In an era when movies only come in value-packs, music is readily associated with Pepsi and halftime show faux pas, stage performances reek of urine-stained grampas and infragrant bohemians, and radio serves as surrogate conversation for carpools, it is refreshing to find a medium that defies these conventions. This week, I review a remake of an old classic: sleep.
The admission price is steep, anywhere from five to nine hours of one’s life each time. This coupled with an unusual starting time, around 2:30 AM for the Saturday morning showing, forced me to conclude that I was attending a religious service. However, these notions were expelled along with some bodily fluids during my pre-show relaxation routine. There are three tiers of seating available for college students: bed, computer station, and bathroom stall. I am a rich spoiled brat so I selected the bed option with the “waking up to gold coins pitter-pattering upon my roof” upgrade.
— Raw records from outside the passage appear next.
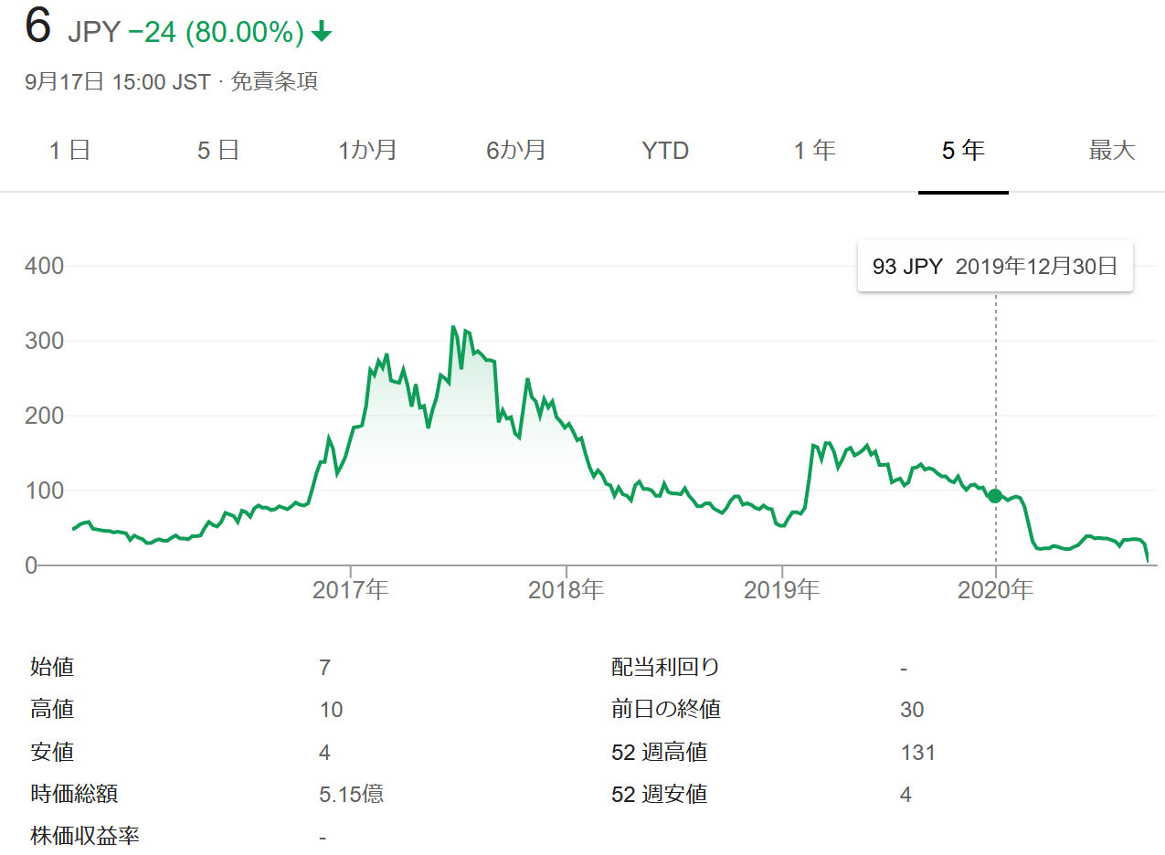Click the 2017年 x-axis label
This screenshot has width=1165, height=855.
(351, 590)
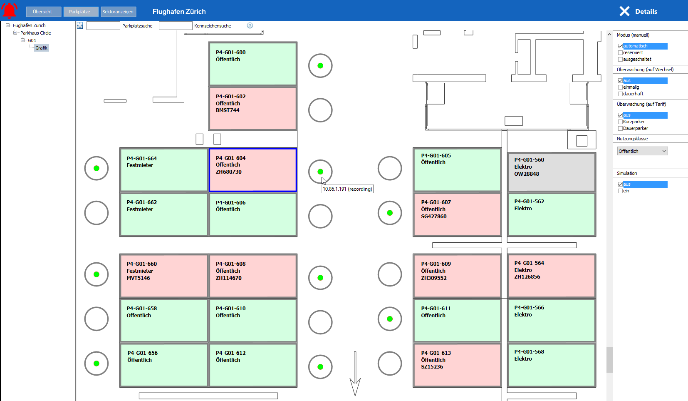Click the Kennzeichensuche input field
Viewport: 688px width, 401px height.
tap(176, 26)
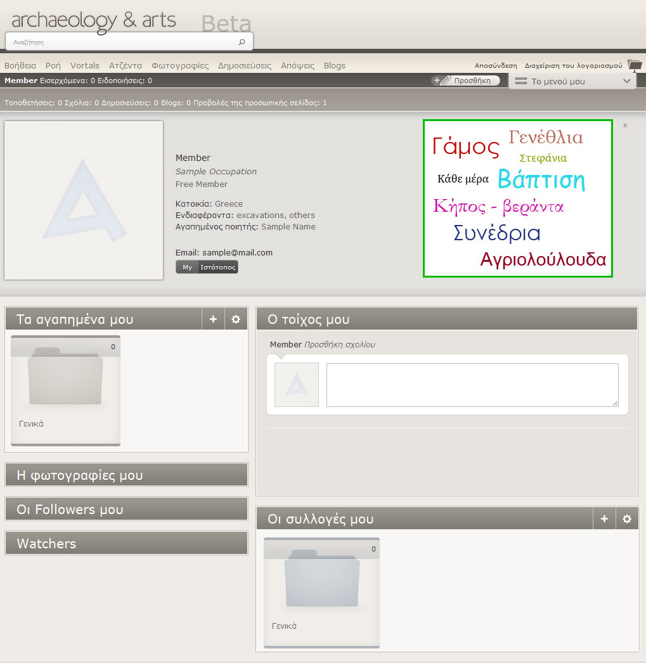Go to the Ατζέντα menu item

pyautogui.click(x=126, y=65)
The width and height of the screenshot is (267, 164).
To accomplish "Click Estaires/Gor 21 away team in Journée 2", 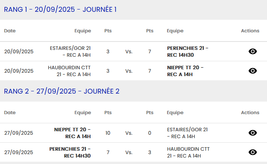I will [x=187, y=133].
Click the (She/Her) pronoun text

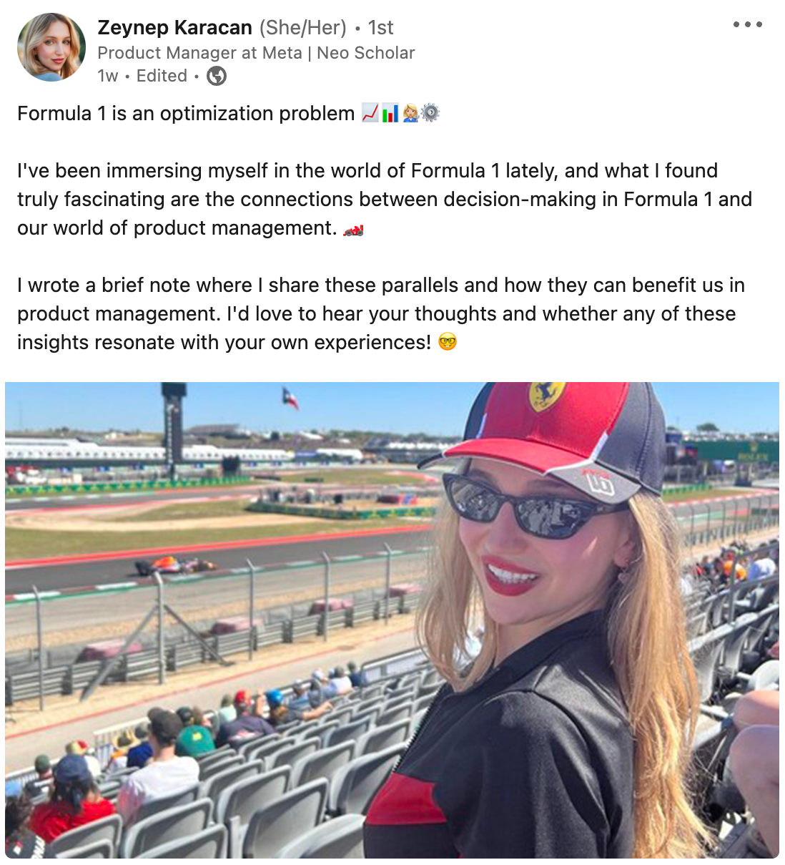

Upon first glance at the night’s program I gathered this show would push the bounds of human patience harder than Beckett. The centerpiece, a thirty-minute dream, was sandwiched between two painfully long intermissions during which I would be obliged to remain in the theatre due to my ignorance of any available exits. The first intermission was tedious and uninspired. It was by far Ashton Kutcher’s worst project yet. Next came the dream sequence in which I witnessed an amalgam of bizarre sounds and visuals in their purest sense. I wasn’t just in my third grade classroom with my best friend’s sister who spoke in my mother’s voice; this was the very Platonic Form of Lust! Yet, I have been informed that the same result can be achieved if one plays a typical Internet flash video simultaneously with porn. The final intermission was anti-climactic at best, as its profoundness eluded me. Rock Hudson reflected the mood of the audience when he stomped up the aisle, proclaiming, “Will someone please tell me what the hell this is about?”
Perhaps the general public’s unwillingness to sleep stems from unconsciousness’ fundamentally avant-garde rawness. For the average joe who only consciously desires to hold his gal’s hand, dreaming of fecal rage-sex with a Malaysian prostitute then tripping out to something reminiscent of the Alan Parsons Project may be a bit much. It might be best to instill a sense of appreciation by outlining the basics, and giving exemplary instances of sleep.
Much of the inner workings of sleep are much too esoteric for this article, but the following is a synopsis of the art form, past and present. Adolphus Sandmann of Bell Labs invented sleep in 3,000 B.C. after he noticed that some strongly interacting particles can be modeled by Euler’s beta-function. His subsequent pulley and bellows sleep mechanism induced a crude form of slumber upon its users. Skipping forward a couple millennia, a primary source document from thirteenth century Wales reads, “Somnolence, the Privy of Lords and prominent merchant families, is of higher value than a Yarde of Silver and more delectable than the Kingliest wild foul.” It was not until Gutenberg and the mass production of lullabies that the lower classes could indulge in this stately delight. By the Enlightenment, princes and paupers alike were screaming sleep, prompting Rousseau to posit it as “the single undeniable right God forgot to bestow Man.” The mistake was duly rectified through social programs and vaccinations in the early twentieth century, giving all people and their descendents immunity from perpetual consciousness. Nowadays sleep is government regulated in most industrialized nations and universally recognized as important for good health; except by truck drivers, werewolves, and ravers.
For its novel presentation and lofty aims, I give sleep a rating of three and a half towers, but I hasten to add that it is probably something that I would never want to experience again.
Sleep plays every night at every hour. Group packages are available.